◆ WHAT THE EXERCISE ASKS
The exercise asks you to copy every line below in which "will" appears.

◆ Stored data entries
════════════════
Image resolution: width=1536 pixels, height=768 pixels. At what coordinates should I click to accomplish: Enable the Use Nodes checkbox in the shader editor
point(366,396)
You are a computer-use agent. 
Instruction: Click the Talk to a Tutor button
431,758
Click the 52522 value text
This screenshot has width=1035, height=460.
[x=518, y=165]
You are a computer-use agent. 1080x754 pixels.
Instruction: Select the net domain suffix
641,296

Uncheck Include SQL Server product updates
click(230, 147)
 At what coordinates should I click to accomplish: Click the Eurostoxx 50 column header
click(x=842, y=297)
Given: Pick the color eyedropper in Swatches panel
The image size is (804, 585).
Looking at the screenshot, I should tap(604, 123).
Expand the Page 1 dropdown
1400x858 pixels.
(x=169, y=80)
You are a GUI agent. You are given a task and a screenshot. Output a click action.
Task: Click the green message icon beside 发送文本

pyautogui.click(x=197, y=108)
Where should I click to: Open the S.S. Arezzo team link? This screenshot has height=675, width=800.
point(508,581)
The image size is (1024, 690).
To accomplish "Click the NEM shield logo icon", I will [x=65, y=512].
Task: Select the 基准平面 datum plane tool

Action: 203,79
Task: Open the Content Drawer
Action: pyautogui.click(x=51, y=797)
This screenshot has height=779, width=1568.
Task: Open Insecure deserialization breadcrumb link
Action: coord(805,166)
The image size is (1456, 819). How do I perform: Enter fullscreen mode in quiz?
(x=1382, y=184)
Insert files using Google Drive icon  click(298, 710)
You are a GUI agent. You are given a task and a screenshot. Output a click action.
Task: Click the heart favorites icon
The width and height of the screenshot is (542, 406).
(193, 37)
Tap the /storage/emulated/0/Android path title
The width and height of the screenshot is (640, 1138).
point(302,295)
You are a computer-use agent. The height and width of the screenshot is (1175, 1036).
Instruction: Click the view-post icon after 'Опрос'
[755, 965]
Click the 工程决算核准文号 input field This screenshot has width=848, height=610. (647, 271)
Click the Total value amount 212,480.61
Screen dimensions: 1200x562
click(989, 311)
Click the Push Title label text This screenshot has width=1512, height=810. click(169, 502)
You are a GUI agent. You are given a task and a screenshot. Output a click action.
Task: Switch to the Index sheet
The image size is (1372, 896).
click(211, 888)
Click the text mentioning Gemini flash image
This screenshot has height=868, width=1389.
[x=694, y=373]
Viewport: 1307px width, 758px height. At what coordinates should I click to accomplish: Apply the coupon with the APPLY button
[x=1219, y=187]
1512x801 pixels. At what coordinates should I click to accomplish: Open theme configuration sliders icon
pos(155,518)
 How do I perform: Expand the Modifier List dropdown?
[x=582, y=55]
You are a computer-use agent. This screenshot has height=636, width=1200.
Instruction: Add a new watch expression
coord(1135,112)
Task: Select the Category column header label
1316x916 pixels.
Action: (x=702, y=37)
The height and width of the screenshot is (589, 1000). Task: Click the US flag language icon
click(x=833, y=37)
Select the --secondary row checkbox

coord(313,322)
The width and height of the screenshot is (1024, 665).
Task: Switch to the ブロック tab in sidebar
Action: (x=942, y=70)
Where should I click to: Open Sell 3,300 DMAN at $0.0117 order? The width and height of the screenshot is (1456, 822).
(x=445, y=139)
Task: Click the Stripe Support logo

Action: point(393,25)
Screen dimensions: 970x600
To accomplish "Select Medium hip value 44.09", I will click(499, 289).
════════════════
◆ EXERCISE RESULT
To accomplish "Click the NEM shield logo icon", I will [x=65, y=512].
To accomplish "Select Medium hip value 44.09", I will click(499, 289).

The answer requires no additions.